EXERCISE DESCRIPTION: Copy out each of the following items word for word, keeping every line as it appears.
# RECORD EXTRACTS start
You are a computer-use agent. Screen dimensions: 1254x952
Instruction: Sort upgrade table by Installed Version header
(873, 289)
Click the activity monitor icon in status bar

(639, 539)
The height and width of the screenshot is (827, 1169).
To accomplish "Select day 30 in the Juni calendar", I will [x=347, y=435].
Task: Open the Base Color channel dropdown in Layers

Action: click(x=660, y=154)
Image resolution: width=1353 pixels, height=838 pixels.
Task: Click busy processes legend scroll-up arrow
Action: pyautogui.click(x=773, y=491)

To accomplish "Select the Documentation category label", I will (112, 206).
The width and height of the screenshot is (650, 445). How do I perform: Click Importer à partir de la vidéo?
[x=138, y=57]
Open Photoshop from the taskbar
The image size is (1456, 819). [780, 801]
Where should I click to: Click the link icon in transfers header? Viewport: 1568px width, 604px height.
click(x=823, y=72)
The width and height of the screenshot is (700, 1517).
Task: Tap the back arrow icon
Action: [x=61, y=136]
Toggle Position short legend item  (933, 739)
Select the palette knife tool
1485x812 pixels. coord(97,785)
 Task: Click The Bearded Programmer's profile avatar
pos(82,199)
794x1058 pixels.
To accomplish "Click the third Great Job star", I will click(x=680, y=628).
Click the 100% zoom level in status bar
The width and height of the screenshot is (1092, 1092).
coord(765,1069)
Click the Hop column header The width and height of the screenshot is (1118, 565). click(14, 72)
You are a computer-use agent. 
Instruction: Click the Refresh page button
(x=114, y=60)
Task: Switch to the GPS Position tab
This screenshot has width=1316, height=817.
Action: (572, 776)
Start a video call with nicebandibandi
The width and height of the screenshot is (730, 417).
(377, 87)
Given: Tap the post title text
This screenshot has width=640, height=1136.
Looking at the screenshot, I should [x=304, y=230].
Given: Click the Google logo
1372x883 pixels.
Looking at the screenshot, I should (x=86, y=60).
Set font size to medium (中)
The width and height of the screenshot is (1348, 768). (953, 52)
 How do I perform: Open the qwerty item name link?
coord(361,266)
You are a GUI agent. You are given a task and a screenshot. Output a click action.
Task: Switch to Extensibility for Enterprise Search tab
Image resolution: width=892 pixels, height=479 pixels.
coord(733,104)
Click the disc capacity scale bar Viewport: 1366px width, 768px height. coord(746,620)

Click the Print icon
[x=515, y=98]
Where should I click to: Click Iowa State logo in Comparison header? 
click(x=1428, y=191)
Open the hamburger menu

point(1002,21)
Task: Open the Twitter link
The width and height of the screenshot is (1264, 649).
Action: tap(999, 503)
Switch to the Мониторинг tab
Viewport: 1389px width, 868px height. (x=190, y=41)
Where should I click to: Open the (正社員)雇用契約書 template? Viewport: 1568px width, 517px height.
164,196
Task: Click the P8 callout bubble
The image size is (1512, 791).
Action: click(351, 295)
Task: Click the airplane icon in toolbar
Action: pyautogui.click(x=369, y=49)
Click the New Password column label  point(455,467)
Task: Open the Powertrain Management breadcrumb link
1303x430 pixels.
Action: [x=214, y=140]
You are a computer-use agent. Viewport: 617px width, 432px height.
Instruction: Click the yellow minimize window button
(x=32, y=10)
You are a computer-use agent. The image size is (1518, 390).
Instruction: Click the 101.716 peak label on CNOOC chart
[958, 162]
# RECORD EXTRACTS end
ANSWER IN FULL:
You are a computer-use agent. Screen dimensions: 1254x952
Instruction: Sort upgrade table by Installed Version header
(873, 289)
Click the activity monitor icon in status bar

(639, 539)
The height and width of the screenshot is (827, 1169).
To accomplish "Select day 30 in the Juni calendar", I will [x=347, y=435].
Task: Open the Base Color channel dropdown in Layers

Action: click(x=660, y=154)
Image resolution: width=1353 pixels, height=838 pixels.
Task: Click busy processes legend scroll-up arrow
Action: pyautogui.click(x=773, y=491)

To accomplish "Select the Documentation category label", I will (112, 206).
The width and height of the screenshot is (650, 445). How do I perform: Click Importer à partir de la vidéo?
[x=138, y=57]
Open Photoshop from the taskbar
The image size is (1456, 819). [780, 801]
Where should I click to: Click the link icon in transfers header? Viewport: 1568px width, 604px height.
click(x=823, y=72)
The width and height of the screenshot is (700, 1517).
Task: Tap the back arrow icon
Action: [x=61, y=136]
Toggle Position short legend item  (933, 739)
Select the palette knife tool
1485x812 pixels. coord(97,785)
 Task: Click The Bearded Programmer's profile avatar
pos(82,199)
794x1058 pixels.
To accomplish "Click the third Great Job star", I will click(x=680, y=628).
Click the 100% zoom level in status bar
The width and height of the screenshot is (1092, 1092).
coord(765,1069)
Click the Hop column header The width and height of the screenshot is (1118, 565). click(14, 72)
You are a computer-use agent. 
Instruction: Click the Refresh page button
(x=114, y=60)
Task: Switch to the GPS Position tab
This screenshot has width=1316, height=817.
Action: (572, 776)
Start a video call with nicebandibandi
The width and height of the screenshot is (730, 417).
(377, 87)
Given: Tap the post title text
This screenshot has width=640, height=1136.
Looking at the screenshot, I should [x=304, y=230].
Given: Click the Google logo
1372x883 pixels.
Looking at the screenshot, I should (x=86, y=60).
Set font size to medium (中)
The width and height of the screenshot is (1348, 768). (953, 52)
 How do I perform: Open the qwerty item name link?
coord(361,266)
You are a GUI agent. You are given a task and a screenshot. Output a click action.
Task: Switch to Extensibility for Enterprise Search tab
Image resolution: width=892 pixels, height=479 pixels.
coord(733,104)
Click the disc capacity scale bar Viewport: 1366px width, 768px height. coord(746,620)

Click the Print icon
[x=515, y=98]
Where should I click to: Click Iowa State logo in Comparison header? 
click(x=1428, y=191)
Open the hamburger menu

point(1002,21)
Task: Open the Twitter link
The width and height of the screenshot is (1264, 649).
Action: tap(999, 503)
Switch to the Мониторинг tab
Viewport: 1389px width, 868px height. (x=190, y=41)
Where should I click to: Open the (正社員)雇用契約書 template? Viewport: 1568px width, 517px height.
164,196
Task: Click the P8 callout bubble
The image size is (1512, 791).
Action: click(351, 295)
Task: Click the airplane icon in toolbar
Action: pyautogui.click(x=369, y=49)
Click the New Password column label  point(455,467)
Task: Open the Powertrain Management breadcrumb link
1303x430 pixels.
Action: [x=214, y=140]
You are a computer-use agent. Viewport: 617px width, 432px height.
Instruction: Click the yellow minimize window button
(x=32, y=10)
You are a computer-use agent. The image size is (1518, 390).
Instruction: Click the 101.716 peak label on CNOOC chart
[958, 162]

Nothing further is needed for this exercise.